Level: Beginner to Intermediate
Prerequisite: None
Lost in the excitement around analytics and AI is the central role of finding and preparing data. Analytic modeling requires data to be sourced, understood, cleansed, and prepared. Although the analytics are important, they are not possible without these key steps, which typically consume more time than any other stage of a data science project! This course provides an overview of the data sourcing and preparation activities in data science and predictive analytics projects, highlighting key principles and practices and providing business examples to reinforce each concept.
Data sourcing and preparation activities are incorporated into multiple phases of a data science project and are repeated as part of an iterative process as models are designed, validated, and deployed. Establishing the business and analytics goals of a project requires evaluating and profiling potential data sources to ensure they match analytics objectives. Data preparation activities create integrated data fit for analytic modeling, and they are adjusted as models are developed, features are selected, and algorithms are tuned. Deployment of production models requires the development of automated data pipelines, and operations processes must monitor sources and pipelines that feed analytic models.

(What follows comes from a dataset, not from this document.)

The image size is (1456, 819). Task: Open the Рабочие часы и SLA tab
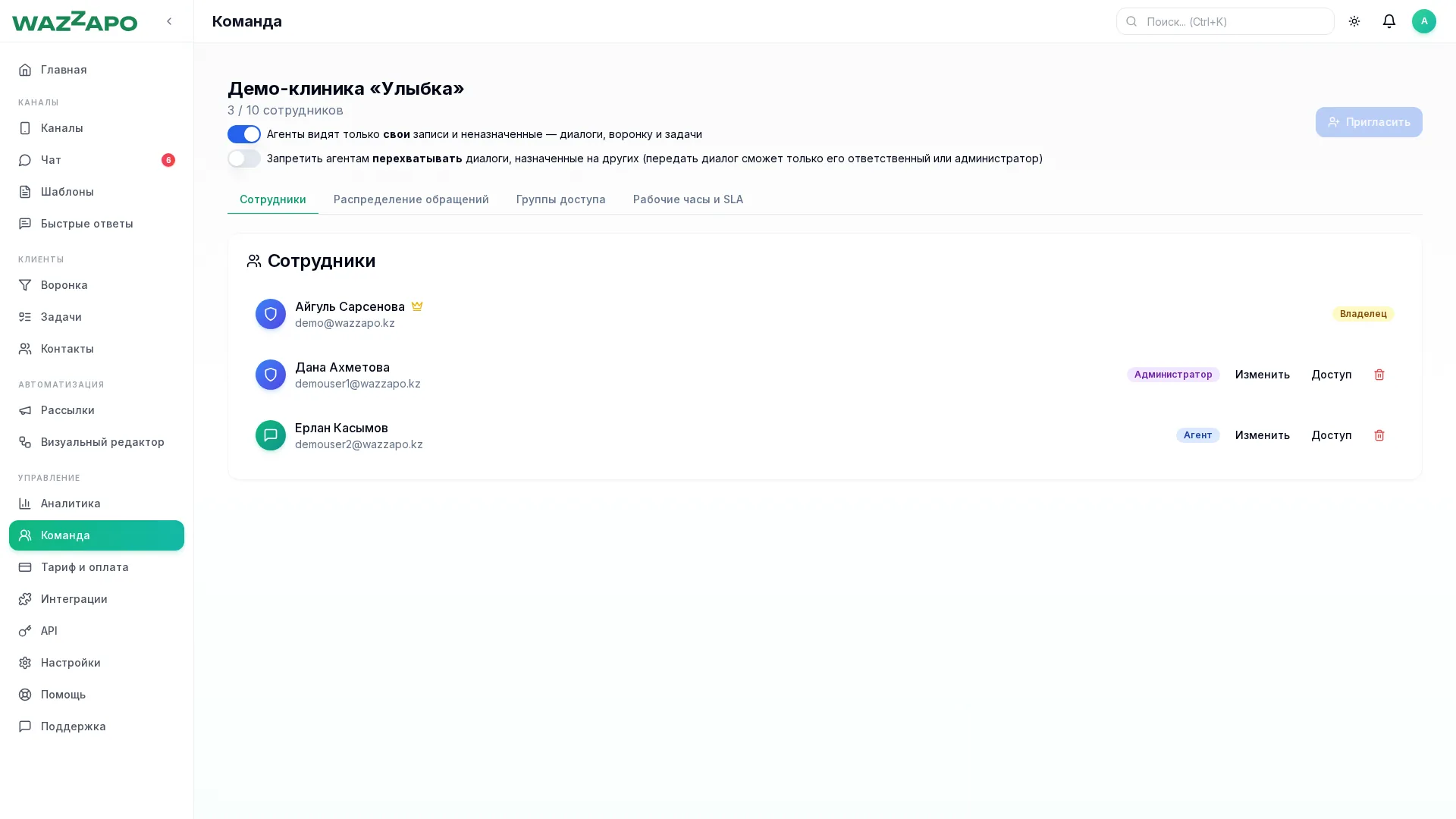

This is part of an optional Data Science Bootcamp. Learn more about the courses offered, or attend this individual course.
You Will Learn
- How data sourcing and preparation fit into the major stages of a data science project
- Principles for matching data sources to business goals and analytics techniques
- The role of exploratory data analysis (EDA) in evaluating potential data sources
- The importance of assessing data quality when choosing data sources
- Data preparation activities such as cleansing, integration, and feature engineering
- The purpose and importance of data pipelines for analytics solutions
- Key technologies that enable data sourcing and preparation
Geared To
This course is geared to technical and non-technical professionals getting started with data science, including:
- Business analysts
- Business stakeholders
- Data scientists
- Analytics practitioners
- Data engineers
- Analytics project leads
- BI and data management professionals
Experienced data scientists will find this course to be a review, but they will benefit from the class if they have not been formally exposed to key principles and practices.